Source Configuration

The documentation on the deprecated Neo4j Streams plugin can be found here.

In this chapter we’ll discuss how the Source instance is configured.

Create the Source Instance

You can create a new Source instance with this REST call:

curl -X POST http://localhost:8083/connectors \
  -H 'Content-Type:application/json' \
  -H 'Accept:application/json' \
  -d @source.avro.neo4j.json

Let’s look at the source.avro.neo4j.json file:

{
  "name": "Neo4jSourceConnectorAVRO",
  "config": {
    "topic": "my-topic",
    "connector.class": "streams.kafka.connect.source.Neo4jSourceConnector",
    "key.converter": "io.confluent.connect.avro.AvroConverter",
    "key.converter.schema.registry.url": "http://schema-registry:8081",
    "value.converter": "io.confluent.connect.avro.AvroConverter",
    "value.converter.schema.registry.url": "http://schema-registry:8081",
    "neo4j.server.uri": "bolt://neo4j:7687",
    "neo4j.authentication.basic.username": "neo4j",
    "neo4j.authentication.basic.password": "password",
    "neo4j.streaming.poll.interval.msecs": 5000,
    "neo4j.streaming.property": "timestamp",
    "neo4j.streaming.from": "LAST_COMMITTED",
    "neo4j.enforce.schema": true,
    "neo4j.source.query": "MATCH (ts:TestSource) WHERE ts.timestamp > $lastCheck RETURN ts.name AS name, ts.surname AS surname, ts.timestamp AS timestamp"
  }
}

This will create a Kafka Connect Source instance that will send AVRO message over the topic named my-topic. Every message in the topic will have the following structure:

{"name": <name>, "surname": <surname>, "timestamp": <timestamp>}

Please check the Configuration Summary for a detailed guide about the supported configuration parameters.

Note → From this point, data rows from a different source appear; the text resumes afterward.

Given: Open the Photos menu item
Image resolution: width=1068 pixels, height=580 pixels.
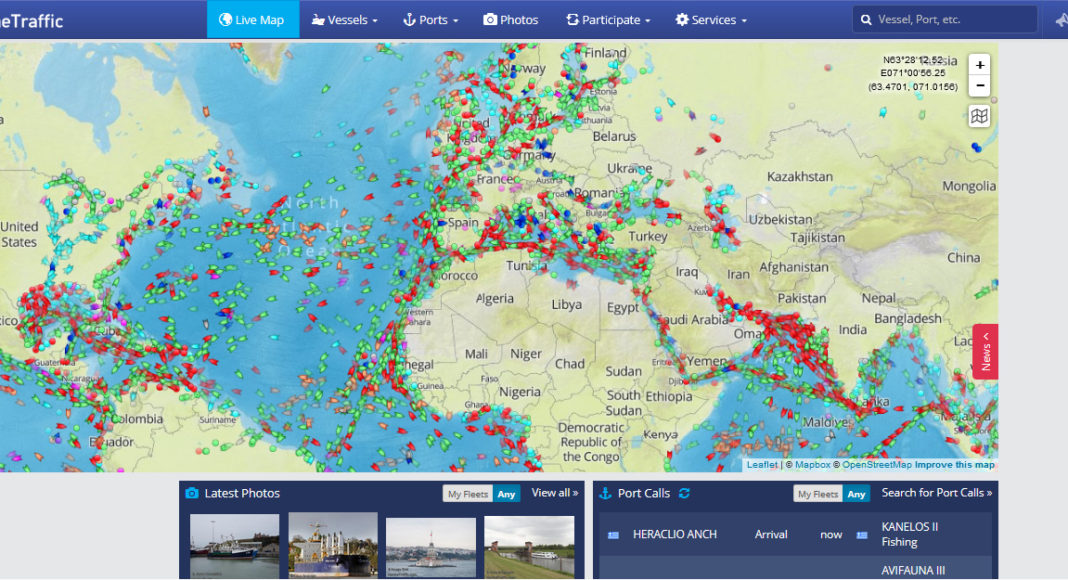Looking at the screenshot, I should [x=511, y=20].
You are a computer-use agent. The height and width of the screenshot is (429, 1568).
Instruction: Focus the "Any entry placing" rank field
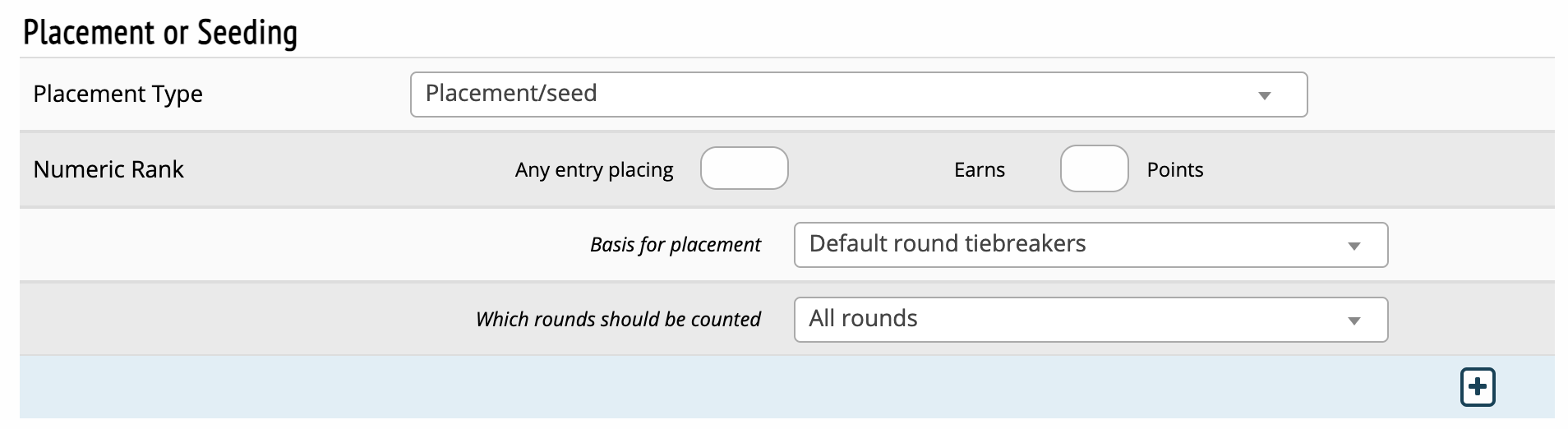[744, 168]
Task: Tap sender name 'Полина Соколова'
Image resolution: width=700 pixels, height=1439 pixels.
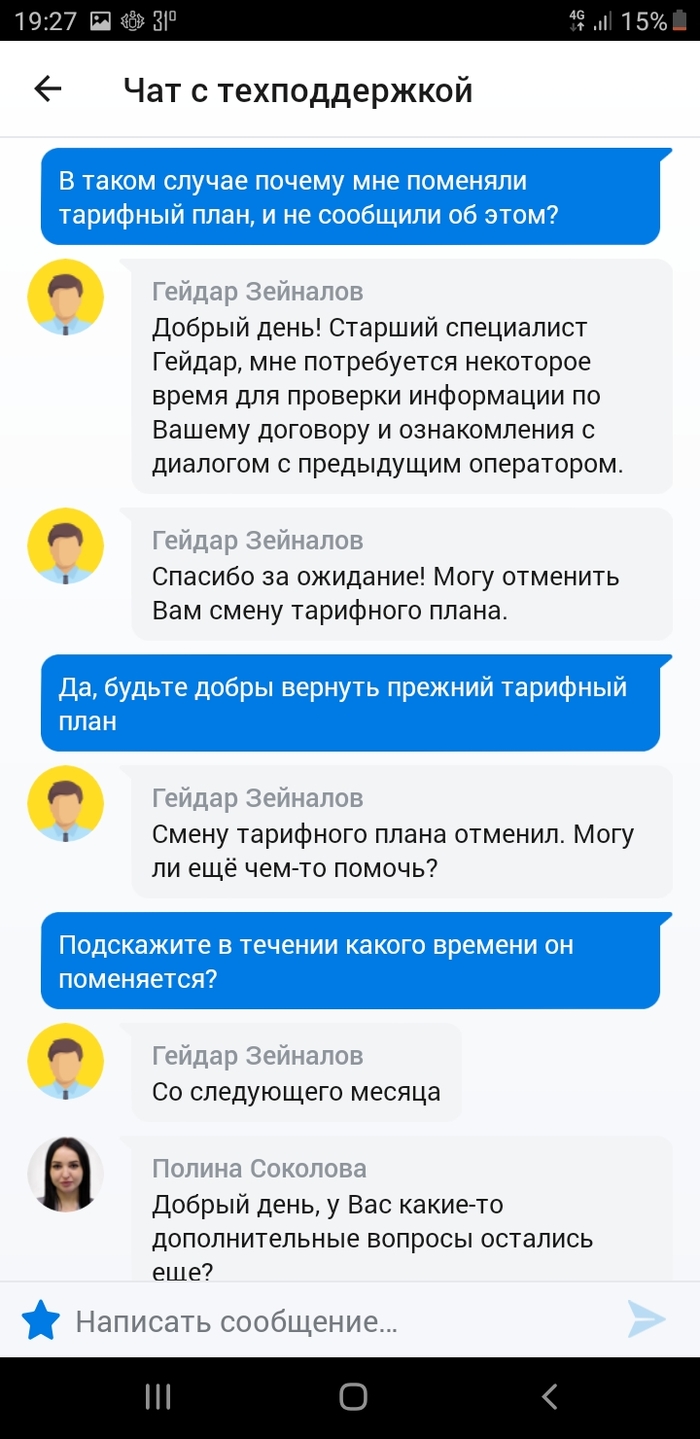Action: coord(259,1168)
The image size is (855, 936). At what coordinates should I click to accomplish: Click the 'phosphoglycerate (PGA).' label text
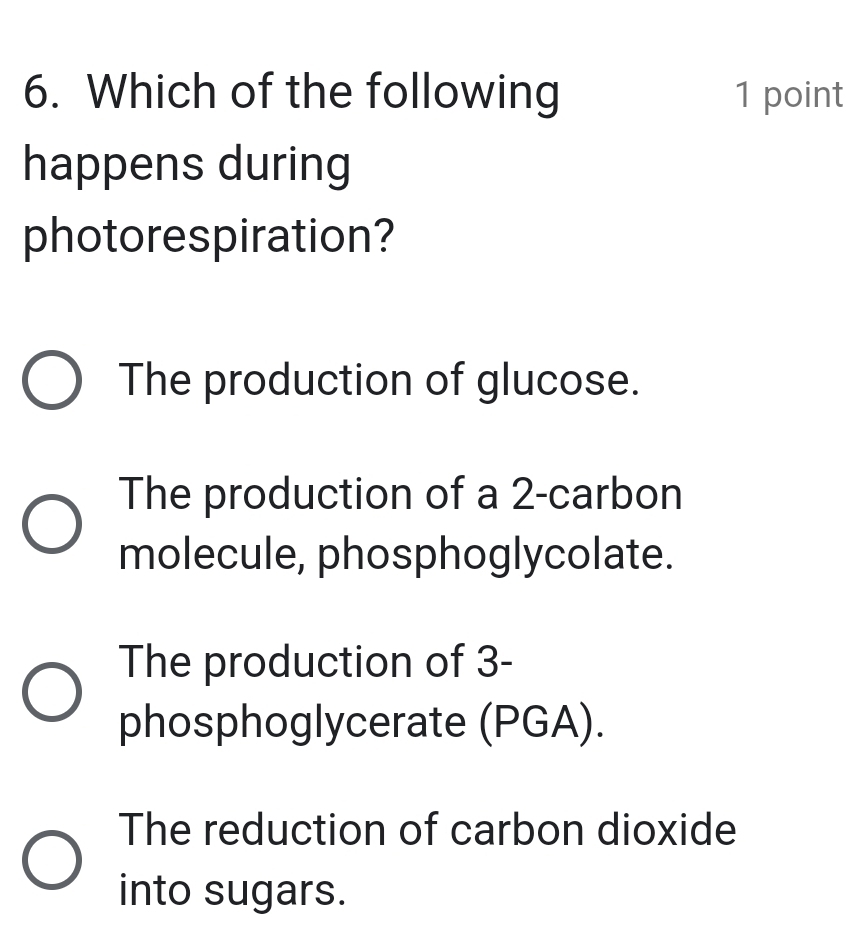(362, 722)
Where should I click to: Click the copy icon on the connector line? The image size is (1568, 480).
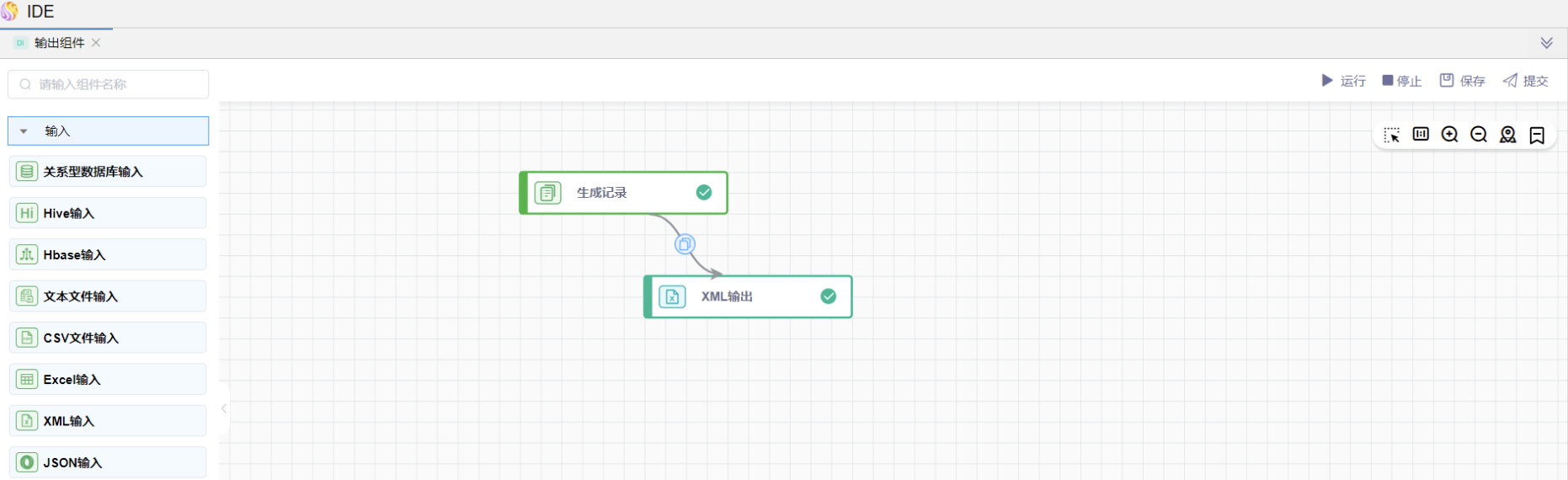click(x=685, y=244)

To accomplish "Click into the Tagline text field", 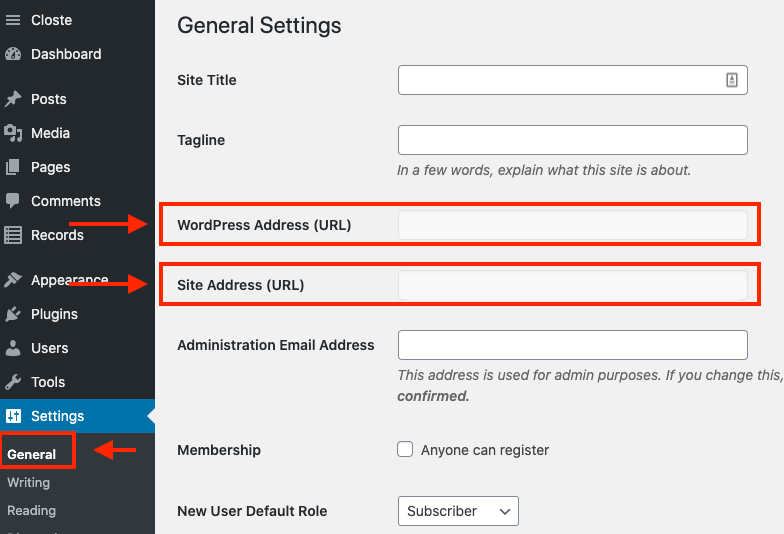I will [572, 140].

How the Source module pushes the data to the defined Kafka topic

Timestamps aren’t necessarily unique. As a result:

  • this mode can’t guarantee that all updated data will be delivered. For example, if two rows share the same timestamp, and only one has been pushed to the kafka topic before a failure, the second update will be missed when the system recovers.

  • you could find duplicated events into the topic because events are sent to the topic every time the condition ts.timestamp > $lastCheck is satisfied. To manage this duplication you can implement some sort of "records filtering" in your consumer application or leveraging the Kafka SMT (Single Message Transformation) functions. See [here] (https://docs.confluent.io/platform/current/connect/transforms/overview.html) for further details. These functions allow you to transform the records in your topic and redirect them into a new topic (the one where your consumer application is reading from).

We use the query provided in the neo4j.source.query field by polling the database every value is into the neo4j.streaming.poll.interval.msecs field.

So given the JSON configuration we have that we’ll perform:

MATCH (ts:TestSource) WHERE ts.timestamp > $lastCheck RETURN ts.name AS name, ts.timestamp AS timestamp

every 5000 milliseconds by publishing events like:

{"name":{"string":"John Doe"},"timestamp":{"long":1624551349362}}

In this case we use neo4j.enforce.schema=true and this means that we will attach a schema for each record, in case you want to stream pure simple JSON strings just use the relative serializer with neo4j.enforce.schema=false with the following output:

{"name": "John Doe", "timestamp": 1624549598834}